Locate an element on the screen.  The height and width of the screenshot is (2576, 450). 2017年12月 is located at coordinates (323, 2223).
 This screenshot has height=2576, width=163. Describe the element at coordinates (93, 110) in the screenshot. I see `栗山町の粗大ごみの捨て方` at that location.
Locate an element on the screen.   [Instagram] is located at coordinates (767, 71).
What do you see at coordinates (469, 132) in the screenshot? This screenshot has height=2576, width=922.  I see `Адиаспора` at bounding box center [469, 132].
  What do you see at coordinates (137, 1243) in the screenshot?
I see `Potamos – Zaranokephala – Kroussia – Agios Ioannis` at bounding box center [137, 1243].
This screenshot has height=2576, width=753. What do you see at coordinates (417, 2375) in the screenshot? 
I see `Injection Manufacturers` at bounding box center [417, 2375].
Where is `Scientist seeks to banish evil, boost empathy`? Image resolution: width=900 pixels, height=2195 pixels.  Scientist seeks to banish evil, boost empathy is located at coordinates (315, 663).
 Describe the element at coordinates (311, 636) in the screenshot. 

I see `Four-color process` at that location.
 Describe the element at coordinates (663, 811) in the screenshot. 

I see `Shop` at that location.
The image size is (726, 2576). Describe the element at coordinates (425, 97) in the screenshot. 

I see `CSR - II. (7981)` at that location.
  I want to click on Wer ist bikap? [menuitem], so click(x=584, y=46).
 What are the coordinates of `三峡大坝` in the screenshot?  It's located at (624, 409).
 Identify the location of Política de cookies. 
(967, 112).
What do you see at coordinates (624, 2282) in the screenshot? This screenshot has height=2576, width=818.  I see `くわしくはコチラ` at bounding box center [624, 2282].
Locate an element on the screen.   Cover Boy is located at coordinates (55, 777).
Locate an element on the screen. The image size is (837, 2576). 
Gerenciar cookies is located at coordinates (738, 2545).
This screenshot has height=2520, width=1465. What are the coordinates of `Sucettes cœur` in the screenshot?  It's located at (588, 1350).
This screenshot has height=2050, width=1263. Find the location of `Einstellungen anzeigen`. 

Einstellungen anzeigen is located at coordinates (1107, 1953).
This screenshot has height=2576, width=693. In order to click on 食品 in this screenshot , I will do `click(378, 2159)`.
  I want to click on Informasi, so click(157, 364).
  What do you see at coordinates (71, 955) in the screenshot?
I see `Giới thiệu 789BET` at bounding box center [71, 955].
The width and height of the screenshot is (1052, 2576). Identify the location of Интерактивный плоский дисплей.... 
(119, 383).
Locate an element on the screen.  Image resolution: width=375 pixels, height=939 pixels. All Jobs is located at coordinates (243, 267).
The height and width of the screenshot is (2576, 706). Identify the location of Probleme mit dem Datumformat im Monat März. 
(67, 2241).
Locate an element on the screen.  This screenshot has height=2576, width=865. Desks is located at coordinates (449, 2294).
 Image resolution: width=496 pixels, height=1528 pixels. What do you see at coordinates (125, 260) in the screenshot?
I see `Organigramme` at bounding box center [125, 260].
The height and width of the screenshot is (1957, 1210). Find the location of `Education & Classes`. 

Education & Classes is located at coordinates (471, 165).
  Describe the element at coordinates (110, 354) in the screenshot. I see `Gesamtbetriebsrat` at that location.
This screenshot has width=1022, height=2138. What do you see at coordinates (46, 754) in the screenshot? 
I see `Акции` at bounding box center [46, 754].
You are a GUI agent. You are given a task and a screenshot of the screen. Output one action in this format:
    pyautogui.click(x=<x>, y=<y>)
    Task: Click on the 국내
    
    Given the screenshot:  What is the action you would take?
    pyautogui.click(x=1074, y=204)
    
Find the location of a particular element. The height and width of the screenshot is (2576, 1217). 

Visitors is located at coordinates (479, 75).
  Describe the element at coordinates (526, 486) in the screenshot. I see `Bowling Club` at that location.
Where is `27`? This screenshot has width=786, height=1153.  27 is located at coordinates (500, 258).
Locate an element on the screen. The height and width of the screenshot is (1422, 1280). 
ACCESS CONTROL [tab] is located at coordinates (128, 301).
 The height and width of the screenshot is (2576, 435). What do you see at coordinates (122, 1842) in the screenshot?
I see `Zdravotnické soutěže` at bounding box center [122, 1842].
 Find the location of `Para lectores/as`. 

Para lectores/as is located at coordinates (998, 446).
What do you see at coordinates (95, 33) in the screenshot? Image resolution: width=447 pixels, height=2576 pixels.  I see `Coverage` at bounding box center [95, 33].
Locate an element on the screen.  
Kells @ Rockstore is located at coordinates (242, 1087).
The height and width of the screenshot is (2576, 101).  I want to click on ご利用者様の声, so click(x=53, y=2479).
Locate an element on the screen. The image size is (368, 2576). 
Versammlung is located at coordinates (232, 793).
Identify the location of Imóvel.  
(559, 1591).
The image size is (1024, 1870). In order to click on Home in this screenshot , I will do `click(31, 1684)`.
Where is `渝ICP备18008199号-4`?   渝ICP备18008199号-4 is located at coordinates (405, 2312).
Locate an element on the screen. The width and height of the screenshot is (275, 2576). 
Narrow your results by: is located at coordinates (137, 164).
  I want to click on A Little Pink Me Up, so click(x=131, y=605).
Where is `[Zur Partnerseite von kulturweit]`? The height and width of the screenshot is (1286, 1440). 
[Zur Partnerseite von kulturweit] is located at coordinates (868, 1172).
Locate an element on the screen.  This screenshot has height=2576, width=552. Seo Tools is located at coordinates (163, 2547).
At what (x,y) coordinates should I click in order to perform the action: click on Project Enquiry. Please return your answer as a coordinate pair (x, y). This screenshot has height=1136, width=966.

============

• **Given problem**
Revise the material from the line that contains "Locate an element on the screen. The height" through the line that contains "Para lectores/as is", changing "Find the location of" to "Identify the location of" and leaving everything else as it is. Give back only those lines.

• **Worked answer**
Locate an element on the screen. The height and width of the screenshot is (1422, 1280). 
ACCESS CONTROL [tab] is located at coordinates (128, 301).
 The height and width of the screenshot is (2576, 435). What do you see at coordinates (122, 1842) in the screenshot?
I see `Zdravotnické soutěže` at bounding box center [122, 1842].
 Identify the location of `Para lectores/as`. 

Para lectores/as is located at coordinates (998, 446).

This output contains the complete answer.